**EXTRACTED RECORDS**
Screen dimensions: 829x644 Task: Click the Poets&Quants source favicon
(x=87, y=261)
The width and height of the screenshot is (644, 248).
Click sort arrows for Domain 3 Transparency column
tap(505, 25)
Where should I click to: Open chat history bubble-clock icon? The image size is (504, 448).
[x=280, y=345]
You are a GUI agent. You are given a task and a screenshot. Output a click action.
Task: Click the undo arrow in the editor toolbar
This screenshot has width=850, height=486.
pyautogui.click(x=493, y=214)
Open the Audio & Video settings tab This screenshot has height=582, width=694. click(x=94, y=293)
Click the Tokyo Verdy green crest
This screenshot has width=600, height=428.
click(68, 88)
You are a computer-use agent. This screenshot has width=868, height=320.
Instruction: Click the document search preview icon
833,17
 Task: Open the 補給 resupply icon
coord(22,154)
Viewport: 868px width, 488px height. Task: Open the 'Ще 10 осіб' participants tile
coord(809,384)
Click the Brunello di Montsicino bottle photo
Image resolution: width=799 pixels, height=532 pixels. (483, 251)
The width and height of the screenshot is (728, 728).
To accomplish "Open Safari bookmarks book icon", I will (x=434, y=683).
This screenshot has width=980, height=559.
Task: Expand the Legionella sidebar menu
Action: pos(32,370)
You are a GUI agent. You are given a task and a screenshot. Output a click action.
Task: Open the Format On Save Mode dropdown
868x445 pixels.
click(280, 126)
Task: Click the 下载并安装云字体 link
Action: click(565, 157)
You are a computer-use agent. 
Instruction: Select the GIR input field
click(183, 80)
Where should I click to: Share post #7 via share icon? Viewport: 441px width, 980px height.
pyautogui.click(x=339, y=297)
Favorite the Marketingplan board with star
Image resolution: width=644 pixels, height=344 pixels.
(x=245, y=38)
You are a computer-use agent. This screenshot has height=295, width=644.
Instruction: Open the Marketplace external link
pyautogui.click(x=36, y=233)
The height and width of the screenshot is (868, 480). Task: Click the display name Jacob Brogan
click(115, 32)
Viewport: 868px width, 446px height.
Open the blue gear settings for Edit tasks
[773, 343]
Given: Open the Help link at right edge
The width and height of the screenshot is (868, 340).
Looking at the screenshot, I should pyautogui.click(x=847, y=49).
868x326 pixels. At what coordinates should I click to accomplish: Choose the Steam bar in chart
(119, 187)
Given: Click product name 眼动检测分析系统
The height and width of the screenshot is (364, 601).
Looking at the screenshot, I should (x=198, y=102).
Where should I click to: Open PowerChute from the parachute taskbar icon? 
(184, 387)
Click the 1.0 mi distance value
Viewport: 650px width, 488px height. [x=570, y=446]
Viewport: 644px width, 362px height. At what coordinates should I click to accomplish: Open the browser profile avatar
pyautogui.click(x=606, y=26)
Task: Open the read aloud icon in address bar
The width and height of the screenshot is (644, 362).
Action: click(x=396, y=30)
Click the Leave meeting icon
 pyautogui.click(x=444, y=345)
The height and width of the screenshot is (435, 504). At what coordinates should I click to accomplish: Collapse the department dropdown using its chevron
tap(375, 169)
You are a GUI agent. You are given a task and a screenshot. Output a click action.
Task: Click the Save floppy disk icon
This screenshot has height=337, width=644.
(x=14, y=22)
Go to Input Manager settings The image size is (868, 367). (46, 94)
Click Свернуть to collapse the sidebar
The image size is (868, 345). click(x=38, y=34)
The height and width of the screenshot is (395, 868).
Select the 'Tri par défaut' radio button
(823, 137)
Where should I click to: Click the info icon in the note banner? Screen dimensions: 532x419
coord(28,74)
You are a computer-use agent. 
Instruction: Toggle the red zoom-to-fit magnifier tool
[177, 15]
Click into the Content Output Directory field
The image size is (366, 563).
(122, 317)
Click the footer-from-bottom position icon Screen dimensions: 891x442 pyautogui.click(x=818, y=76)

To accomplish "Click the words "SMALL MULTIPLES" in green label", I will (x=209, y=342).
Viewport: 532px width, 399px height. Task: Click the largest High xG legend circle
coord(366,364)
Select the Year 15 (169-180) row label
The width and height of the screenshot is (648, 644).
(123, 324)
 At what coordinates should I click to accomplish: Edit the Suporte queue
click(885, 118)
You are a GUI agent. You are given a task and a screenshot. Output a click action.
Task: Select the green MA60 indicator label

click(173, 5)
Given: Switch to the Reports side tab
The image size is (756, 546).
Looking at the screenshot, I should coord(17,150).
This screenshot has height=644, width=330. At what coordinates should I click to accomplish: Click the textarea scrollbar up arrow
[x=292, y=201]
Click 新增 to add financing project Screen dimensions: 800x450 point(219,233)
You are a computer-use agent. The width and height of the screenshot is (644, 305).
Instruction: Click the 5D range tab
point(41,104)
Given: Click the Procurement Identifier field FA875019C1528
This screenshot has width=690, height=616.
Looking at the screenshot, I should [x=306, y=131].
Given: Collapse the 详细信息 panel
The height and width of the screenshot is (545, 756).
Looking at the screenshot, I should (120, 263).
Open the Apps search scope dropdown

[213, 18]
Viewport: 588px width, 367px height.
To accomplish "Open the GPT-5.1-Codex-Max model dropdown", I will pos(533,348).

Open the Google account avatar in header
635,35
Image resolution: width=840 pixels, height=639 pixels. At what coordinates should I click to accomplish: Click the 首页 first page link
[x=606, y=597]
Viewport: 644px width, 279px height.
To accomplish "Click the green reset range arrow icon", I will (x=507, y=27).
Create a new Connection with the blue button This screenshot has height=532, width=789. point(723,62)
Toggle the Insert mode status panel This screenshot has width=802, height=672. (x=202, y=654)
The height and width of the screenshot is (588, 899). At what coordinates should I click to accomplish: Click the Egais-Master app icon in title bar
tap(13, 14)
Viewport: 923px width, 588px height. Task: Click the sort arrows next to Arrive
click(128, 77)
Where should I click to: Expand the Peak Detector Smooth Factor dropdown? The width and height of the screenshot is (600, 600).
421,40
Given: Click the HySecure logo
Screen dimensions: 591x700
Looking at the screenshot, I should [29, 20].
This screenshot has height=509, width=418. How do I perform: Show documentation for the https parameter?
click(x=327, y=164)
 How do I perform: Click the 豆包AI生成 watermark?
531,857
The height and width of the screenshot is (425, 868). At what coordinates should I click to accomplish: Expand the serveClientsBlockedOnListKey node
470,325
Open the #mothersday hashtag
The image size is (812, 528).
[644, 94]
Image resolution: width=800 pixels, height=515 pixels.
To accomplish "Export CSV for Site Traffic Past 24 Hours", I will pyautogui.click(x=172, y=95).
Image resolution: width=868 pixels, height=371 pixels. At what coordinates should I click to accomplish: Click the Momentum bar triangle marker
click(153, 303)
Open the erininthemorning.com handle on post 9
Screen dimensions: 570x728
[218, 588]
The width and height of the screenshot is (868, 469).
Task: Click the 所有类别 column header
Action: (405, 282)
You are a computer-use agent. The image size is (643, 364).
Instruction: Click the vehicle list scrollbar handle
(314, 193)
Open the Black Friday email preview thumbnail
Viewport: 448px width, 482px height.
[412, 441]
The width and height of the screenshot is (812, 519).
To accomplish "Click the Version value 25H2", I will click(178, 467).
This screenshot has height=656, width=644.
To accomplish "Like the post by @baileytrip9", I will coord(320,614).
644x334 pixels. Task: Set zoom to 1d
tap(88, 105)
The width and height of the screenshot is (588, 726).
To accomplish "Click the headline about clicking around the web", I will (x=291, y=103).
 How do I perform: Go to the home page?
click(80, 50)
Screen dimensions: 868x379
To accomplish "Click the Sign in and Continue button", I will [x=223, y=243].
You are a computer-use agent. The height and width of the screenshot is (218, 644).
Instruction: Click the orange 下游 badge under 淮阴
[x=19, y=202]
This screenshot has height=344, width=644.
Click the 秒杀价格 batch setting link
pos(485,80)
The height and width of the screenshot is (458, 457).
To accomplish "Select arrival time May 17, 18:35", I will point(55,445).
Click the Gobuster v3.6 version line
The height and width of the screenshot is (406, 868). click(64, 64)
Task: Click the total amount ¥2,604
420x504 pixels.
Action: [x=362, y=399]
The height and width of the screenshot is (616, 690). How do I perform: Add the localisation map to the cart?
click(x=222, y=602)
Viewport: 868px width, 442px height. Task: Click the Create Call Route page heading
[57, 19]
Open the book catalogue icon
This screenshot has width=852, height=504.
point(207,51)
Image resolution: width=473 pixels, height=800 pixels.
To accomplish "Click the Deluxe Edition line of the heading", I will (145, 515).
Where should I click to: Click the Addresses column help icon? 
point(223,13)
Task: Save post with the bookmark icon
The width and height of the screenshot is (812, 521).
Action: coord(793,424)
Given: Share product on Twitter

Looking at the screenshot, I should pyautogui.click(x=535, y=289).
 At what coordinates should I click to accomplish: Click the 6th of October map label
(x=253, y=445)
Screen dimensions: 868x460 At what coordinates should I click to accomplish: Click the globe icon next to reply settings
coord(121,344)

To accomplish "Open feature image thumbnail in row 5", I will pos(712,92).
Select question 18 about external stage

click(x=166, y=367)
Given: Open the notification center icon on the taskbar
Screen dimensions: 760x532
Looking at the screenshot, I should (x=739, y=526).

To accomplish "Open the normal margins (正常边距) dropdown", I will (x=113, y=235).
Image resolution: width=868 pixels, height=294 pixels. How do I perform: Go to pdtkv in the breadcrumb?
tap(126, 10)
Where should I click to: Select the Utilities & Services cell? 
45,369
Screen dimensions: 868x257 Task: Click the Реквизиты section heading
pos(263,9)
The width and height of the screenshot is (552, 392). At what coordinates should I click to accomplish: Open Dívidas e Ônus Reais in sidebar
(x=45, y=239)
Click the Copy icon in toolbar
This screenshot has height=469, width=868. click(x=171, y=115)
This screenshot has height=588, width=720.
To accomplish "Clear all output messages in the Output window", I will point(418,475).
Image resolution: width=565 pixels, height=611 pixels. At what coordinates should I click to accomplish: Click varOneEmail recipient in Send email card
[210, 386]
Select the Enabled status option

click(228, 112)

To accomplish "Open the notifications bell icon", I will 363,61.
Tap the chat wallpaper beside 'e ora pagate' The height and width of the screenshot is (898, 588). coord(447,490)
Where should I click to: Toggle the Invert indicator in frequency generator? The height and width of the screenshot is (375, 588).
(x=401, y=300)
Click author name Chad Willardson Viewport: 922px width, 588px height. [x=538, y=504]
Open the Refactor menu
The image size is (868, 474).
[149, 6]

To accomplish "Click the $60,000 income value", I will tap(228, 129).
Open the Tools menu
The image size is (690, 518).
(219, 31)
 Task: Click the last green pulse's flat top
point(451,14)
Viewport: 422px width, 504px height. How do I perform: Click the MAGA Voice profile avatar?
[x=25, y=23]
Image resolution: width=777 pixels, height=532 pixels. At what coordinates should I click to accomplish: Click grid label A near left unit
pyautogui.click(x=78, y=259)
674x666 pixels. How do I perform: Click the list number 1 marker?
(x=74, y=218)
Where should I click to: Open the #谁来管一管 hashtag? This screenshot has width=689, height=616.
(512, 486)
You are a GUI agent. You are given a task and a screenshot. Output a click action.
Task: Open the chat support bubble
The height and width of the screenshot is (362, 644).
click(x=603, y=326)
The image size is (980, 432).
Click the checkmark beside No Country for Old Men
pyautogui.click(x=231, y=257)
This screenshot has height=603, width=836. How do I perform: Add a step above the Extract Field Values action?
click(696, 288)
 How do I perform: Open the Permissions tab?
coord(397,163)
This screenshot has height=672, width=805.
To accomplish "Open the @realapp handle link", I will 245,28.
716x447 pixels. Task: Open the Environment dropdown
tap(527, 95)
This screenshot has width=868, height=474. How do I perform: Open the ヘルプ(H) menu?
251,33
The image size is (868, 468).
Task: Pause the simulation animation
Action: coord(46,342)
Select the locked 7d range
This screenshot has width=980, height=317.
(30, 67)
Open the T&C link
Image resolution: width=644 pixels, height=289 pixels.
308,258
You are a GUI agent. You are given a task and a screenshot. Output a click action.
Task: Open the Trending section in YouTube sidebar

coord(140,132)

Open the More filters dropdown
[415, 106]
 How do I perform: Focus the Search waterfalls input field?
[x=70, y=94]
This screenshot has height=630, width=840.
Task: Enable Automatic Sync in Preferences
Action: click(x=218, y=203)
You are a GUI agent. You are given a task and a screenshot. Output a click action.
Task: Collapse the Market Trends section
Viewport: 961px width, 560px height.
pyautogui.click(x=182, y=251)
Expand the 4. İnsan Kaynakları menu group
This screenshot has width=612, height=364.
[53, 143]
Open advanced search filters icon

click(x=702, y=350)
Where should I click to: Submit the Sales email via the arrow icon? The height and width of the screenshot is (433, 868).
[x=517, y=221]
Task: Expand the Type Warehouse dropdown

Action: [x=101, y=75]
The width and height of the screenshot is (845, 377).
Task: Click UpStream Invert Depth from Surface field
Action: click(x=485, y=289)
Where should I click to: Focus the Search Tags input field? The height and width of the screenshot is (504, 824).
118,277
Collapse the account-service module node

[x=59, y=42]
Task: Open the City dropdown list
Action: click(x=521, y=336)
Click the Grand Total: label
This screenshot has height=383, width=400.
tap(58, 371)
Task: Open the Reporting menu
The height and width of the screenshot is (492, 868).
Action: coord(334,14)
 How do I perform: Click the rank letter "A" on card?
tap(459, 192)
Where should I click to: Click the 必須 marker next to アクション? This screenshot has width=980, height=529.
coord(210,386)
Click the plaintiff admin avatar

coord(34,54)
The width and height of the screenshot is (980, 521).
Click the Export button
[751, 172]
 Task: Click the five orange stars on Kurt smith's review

**REQUIRED ACTION**
Please make an exact copy of the lines above from the line with "Create a new" through the line with "Open the erininthemorning.com", both ends included.

**ANSWER TO THE EXERCISE**
Create a new Connection with the blue button This screenshot has height=532, width=789. point(723,62)
Toggle the Insert mode status panel This screenshot has width=802, height=672. (x=202, y=654)
The height and width of the screenshot is (588, 899). At what coordinates should I click to accomplish: Click the Egais-Master app icon in title bar
tap(13, 14)
Viewport: 923px width, 588px height. Task: Click the sort arrows next to Arrive
click(128, 77)
Where should I click to: Expand the Peak Detector Smooth Factor dropdown? The width and height of the screenshot is (600, 600).
421,40
Given: Click the HySecure logo
Screen dimensions: 591x700
Looking at the screenshot, I should [29, 20].
This screenshot has height=509, width=418. How do I perform: Show documentation for the https parameter?
click(x=327, y=164)
 How do I perform: Click the 豆包AI生成 watermark?
531,857
The height and width of the screenshot is (425, 868). At what coordinates should I click to accomplish: Expand the serveClientsBlockedOnListKey node
470,325
Open the #mothersday hashtag
The image size is (812, 528).
[644, 94]
Image resolution: width=800 pixels, height=515 pixels.
To accomplish "Export CSV for Site Traffic Past 24 Hours", I will pyautogui.click(x=172, y=95).
Image resolution: width=868 pixels, height=371 pixels. At what coordinates should I click to accomplish: Click the Momentum bar triangle marker
click(153, 303)
Open the erininthemorning.com handle on post 9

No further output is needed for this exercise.